Bellowing across the room to interrupt and drown out a commission member . . . Refusing to acknowledge reasoned explanations about school properties and zoning. . . Insisting that the Mark Twain woods be declared a wetland . . . Demanding that the developer reveal publicly how much money he expects to make . . . Spitting out the word "developer" with the same venom
that bigots display when uttering words like wop, kike, nigger, spick . . . Suggesting that clearing the Mark Twain lot for development will increase global warming  . . .
 
Such was the crowd that hoped to derail any attempt to erect homes on Campbell Road, at the site of the former Mark Twain School.
 
Plan Commission Chairman Tom Hallock was lenient to the point of permissiveness in permitting some individuals to address the commission a second time, but he maintained quiet control throughout those outbursts and the rest of the 4-plus-hour meeting. The ill-mannered presenters unfortunately left more of an impression than did the quieter souls who wanted to talk about matters like parking and traffic flow and to question the need for any houses at all in a down-market like the present. Through the hubbub, Commissioner Capello courteously encouraged the residents to work with the developer, as other neighborhoods have successfully done. [Had I been Chair, I would have cleared the room when the crowd began shouting at Commissioner Capello, then let in only those persons recognizably involved with remaining agenda items.
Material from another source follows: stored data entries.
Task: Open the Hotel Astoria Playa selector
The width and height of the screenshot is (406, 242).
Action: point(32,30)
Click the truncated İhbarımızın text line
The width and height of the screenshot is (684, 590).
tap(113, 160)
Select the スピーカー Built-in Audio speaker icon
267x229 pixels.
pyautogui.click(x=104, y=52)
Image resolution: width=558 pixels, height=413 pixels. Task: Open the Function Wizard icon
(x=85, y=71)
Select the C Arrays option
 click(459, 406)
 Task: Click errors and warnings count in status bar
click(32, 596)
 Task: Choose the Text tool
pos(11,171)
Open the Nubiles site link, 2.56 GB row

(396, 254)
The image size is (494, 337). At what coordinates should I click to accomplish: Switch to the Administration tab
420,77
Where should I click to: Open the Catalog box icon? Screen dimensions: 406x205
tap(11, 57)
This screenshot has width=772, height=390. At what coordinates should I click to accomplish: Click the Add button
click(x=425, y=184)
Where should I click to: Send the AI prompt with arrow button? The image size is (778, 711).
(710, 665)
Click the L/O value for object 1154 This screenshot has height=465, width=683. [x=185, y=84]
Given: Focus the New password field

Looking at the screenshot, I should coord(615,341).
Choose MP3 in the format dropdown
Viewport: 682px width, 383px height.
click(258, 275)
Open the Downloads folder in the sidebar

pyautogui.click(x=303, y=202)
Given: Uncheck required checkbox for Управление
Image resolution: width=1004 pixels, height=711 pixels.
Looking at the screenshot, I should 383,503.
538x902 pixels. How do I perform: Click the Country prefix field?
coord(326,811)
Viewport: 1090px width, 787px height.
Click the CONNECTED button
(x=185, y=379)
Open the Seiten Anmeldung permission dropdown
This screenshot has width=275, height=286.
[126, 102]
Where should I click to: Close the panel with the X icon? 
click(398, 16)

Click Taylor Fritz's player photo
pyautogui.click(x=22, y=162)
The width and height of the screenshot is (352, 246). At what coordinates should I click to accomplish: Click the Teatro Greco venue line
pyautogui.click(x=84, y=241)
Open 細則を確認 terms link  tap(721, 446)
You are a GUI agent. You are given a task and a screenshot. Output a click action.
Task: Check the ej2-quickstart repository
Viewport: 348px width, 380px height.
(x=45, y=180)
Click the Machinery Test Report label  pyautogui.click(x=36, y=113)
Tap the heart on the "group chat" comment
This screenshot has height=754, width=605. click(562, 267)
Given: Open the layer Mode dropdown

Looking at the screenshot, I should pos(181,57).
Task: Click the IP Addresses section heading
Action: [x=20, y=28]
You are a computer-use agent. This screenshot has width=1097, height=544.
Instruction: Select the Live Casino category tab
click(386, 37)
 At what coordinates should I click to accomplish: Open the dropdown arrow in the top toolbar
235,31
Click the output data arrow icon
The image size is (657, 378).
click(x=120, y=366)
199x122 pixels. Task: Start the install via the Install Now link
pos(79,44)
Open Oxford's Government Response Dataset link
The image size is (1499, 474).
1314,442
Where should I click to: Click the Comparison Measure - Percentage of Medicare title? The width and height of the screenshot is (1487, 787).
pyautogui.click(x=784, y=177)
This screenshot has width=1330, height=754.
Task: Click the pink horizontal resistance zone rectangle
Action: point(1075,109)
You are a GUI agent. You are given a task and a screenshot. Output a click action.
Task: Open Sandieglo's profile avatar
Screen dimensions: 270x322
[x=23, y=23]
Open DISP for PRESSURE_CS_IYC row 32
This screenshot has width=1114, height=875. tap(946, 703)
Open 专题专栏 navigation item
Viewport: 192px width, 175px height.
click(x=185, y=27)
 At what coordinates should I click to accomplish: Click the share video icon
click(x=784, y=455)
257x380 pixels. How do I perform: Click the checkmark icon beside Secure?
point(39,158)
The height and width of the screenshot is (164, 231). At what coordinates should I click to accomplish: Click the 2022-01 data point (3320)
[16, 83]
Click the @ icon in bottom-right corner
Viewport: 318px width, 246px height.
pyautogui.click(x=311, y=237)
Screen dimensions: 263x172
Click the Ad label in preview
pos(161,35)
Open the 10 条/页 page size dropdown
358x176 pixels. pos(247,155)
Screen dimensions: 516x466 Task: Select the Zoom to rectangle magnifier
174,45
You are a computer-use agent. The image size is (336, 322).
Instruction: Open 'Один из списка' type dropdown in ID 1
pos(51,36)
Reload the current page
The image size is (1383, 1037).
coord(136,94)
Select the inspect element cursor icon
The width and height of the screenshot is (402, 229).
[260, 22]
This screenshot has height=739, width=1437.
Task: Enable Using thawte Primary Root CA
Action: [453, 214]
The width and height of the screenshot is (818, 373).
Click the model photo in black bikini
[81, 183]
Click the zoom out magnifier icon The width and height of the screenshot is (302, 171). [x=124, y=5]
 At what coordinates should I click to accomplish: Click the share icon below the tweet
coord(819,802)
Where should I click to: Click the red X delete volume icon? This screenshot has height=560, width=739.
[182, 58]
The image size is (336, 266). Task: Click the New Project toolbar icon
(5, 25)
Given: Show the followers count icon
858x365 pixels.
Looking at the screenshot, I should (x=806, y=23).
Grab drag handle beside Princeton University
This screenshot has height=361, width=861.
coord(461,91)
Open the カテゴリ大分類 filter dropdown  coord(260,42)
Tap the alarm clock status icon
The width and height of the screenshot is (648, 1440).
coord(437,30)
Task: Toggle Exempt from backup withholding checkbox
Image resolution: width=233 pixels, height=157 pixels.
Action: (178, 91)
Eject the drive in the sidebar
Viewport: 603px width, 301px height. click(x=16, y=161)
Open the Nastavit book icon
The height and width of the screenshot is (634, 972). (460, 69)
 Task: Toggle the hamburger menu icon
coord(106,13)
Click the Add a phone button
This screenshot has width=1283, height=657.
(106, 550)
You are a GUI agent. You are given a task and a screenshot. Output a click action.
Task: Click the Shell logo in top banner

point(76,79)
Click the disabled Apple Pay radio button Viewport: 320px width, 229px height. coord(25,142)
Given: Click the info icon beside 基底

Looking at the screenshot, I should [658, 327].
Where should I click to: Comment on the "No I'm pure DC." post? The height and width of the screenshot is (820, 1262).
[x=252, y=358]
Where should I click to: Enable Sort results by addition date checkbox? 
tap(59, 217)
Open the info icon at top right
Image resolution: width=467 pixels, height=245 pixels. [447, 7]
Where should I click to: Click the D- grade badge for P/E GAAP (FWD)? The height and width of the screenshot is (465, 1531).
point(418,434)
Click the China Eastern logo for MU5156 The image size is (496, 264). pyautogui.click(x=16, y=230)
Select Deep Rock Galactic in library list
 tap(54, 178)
As early 20th Century comedian W. C. Fields suggested in another context, "This is carrying democracy too far!"]
 
Under Hallock at least, Plan Commission meetings are less structured that City Commission meetings in that he permits appropriate real-time exchanges between and among attendees and petitioners and commissioners at times other than each related Public Hearing. Thus the Mark Twain developer exchanged comments with the audience, and several commissioners and Hallock interjected explanatory comments as the discussions went along.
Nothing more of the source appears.